Two questions: 1) Any insight into why the S3DistCp is failing? 2) Second question is somewhat unrelated. Is it possible to create a jobflow where the very first job is an S3DistCp job to initialize the cluster with data?
Any insight appreciated. Thanks.
Update: My test below in the comments didnt seem to work. Here's some more info from the logs.
WARN org.apache.hadoop.hdfs.DFSClient (Thread-15): Error Recovery for block null bad datanode[0] nodes == null
WARN org.apache.hadoop.hdfs.DFSClient (Thread-15): Could not get block locations. Source file "/mnt/tmp/mapred/system/jobtracker.info" - Aborting...

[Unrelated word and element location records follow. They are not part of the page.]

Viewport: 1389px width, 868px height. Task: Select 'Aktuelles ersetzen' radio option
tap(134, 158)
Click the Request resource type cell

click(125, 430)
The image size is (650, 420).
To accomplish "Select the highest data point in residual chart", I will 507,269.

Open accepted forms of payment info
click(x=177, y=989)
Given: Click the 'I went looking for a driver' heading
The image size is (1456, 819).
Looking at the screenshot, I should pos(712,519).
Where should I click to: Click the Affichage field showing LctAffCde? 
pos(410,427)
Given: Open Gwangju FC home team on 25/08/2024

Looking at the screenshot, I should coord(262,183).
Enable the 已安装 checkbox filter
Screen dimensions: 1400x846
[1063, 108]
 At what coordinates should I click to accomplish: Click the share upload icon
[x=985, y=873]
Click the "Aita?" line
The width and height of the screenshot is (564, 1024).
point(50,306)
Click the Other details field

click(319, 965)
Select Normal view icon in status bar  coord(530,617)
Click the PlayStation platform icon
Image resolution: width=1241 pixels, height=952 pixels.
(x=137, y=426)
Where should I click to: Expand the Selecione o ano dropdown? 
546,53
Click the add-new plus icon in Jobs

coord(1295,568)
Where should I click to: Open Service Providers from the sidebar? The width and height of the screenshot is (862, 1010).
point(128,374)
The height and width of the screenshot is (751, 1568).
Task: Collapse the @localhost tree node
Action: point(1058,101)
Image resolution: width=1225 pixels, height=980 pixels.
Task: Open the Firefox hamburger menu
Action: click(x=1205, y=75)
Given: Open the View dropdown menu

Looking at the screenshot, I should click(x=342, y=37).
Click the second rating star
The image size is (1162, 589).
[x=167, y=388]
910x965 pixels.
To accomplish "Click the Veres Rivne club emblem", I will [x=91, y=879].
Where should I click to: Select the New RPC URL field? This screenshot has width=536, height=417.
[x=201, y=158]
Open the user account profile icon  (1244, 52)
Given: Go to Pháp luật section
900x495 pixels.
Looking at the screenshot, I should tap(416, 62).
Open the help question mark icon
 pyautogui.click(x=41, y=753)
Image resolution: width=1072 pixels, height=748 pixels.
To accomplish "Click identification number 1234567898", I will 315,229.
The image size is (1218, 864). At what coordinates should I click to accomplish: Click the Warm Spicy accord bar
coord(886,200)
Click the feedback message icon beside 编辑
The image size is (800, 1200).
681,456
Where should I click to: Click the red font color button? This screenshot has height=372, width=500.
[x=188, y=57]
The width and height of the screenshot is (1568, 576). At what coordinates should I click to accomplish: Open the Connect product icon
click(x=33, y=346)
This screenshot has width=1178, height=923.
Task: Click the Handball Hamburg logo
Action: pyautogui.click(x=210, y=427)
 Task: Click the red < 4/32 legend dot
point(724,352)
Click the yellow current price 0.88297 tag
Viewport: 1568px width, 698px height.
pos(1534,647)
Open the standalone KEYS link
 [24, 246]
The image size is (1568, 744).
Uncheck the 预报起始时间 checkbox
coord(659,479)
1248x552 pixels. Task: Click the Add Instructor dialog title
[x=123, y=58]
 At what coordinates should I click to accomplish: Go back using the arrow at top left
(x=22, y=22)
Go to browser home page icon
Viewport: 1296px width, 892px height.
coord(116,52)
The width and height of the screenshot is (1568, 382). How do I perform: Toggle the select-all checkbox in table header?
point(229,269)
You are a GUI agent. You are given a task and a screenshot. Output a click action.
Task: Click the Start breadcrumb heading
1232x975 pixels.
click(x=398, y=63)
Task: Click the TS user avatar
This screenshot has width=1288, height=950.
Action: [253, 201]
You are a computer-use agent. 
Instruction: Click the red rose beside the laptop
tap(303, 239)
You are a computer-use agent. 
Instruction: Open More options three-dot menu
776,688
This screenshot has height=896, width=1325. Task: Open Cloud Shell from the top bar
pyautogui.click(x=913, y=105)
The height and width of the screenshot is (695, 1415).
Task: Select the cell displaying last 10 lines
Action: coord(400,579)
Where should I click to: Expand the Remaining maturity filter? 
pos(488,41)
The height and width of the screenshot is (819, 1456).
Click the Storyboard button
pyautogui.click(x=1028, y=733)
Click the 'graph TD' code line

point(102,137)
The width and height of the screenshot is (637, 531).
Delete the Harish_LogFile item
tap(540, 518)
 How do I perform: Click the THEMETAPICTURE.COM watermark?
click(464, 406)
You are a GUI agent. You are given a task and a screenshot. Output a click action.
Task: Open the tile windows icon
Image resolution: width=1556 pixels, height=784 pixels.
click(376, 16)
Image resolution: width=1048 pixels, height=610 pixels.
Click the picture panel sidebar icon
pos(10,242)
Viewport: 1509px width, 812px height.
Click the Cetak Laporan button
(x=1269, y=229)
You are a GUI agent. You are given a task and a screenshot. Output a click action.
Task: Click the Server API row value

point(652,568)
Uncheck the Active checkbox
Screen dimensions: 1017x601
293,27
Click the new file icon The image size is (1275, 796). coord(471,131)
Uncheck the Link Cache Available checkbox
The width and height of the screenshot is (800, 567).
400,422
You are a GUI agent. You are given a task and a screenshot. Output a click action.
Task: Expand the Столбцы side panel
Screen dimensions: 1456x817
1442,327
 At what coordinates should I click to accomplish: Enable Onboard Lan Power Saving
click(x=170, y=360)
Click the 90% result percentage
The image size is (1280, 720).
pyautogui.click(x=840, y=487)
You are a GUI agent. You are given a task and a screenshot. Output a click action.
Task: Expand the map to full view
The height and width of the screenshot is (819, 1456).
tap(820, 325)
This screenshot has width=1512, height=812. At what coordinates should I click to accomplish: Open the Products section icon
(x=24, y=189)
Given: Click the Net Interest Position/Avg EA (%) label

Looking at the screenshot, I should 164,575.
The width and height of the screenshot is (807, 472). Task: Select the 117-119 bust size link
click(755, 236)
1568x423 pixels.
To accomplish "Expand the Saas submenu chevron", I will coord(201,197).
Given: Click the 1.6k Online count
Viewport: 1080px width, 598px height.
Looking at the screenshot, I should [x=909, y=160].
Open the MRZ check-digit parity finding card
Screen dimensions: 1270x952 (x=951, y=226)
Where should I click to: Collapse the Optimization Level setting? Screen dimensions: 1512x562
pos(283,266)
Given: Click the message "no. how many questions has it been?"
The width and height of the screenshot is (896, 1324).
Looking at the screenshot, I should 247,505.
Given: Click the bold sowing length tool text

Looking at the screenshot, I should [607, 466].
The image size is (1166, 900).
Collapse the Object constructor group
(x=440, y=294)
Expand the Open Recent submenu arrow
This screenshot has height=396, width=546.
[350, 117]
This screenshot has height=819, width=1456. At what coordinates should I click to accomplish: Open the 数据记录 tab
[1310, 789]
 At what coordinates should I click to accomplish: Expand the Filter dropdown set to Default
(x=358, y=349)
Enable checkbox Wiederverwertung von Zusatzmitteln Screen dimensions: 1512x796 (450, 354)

WARN org.apache.hadoop.mapred.JobTracker (main): Writing to file hdfs://xx.xx.xx.xx:xxxx/mnt/tmp/mapred/system/jobtracker.info failed!
WARN org.apache.hadoop.mapred.JobTracker (main): FileSystem is not ready yet!
WARN org.apache.hadoop.mapred.JobTracker (main): Failed to initialize recovery manager.